Kamu emekçileri Eskişehir’de yürüdü: "Sermayeye değil, emekçiye bütçe"
KESK Eskişehir Platformu, 30 Kasım'da Ankara'da yapılacak "Geçinemiyoruz" mitingi öncesi kentte yürüyüş düzenledi.
Fotoğraf: Evrensel
Eskişehir’de KESK Şubeler Platformu’nun çağrısıyla “Geçinemiyoruz, Yoksulluğa Karşı Mücadelede Birleşiyoruz!” eylemi düzenlendi.
Eyleme Emekliler Sendikası ve çeşitli siyasi partiler ile Emek Partisi İstanbul Milletvekili İskender Bayhan ve CHP Eskişehir Milletvekili İbrahim Arslan da katılıdı.
Köprübaşı’nda başlayarak Hamamyolu mevkiine yürüyen kitle sık sık "Sefalete teslim olmayacağız", "AKP’den hesabı emekçiler soracak", "Kurtuluş yok tek başına ya hep beraber ya hiçbirimiz” sloganlarını attı.

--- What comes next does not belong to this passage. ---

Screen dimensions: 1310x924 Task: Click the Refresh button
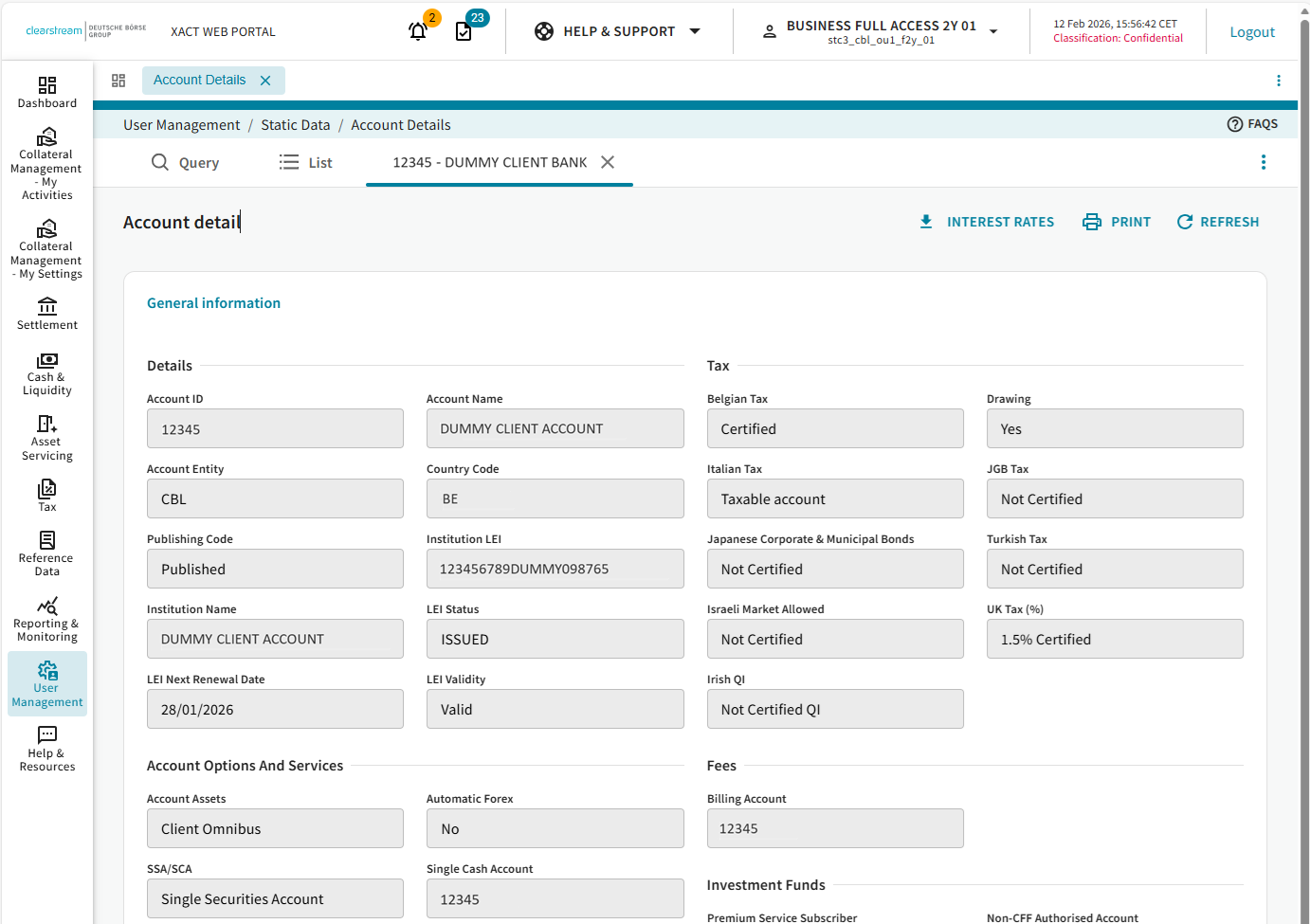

"SERMAYEYE DEĞİL, EMEKÇİYE BÜTÇE"
Yürüyüşün ardından basın açıklaması gerçekleştirildi. Eskişehir KESK Şubeler Platformu adına açıklama yapan Tüm Bel-Sen Şube Başkanı Gerçek Bilyaz İzgü, halkın eğitimi ve sağlığı için ayrılması gereken kaynakların müşteri garantili projelere, bürokrasiye ve faiz sistemlerine aktarıldığını belirtti, "Sermayeye değil, emekçiye bütçe" talebini dile getirdi.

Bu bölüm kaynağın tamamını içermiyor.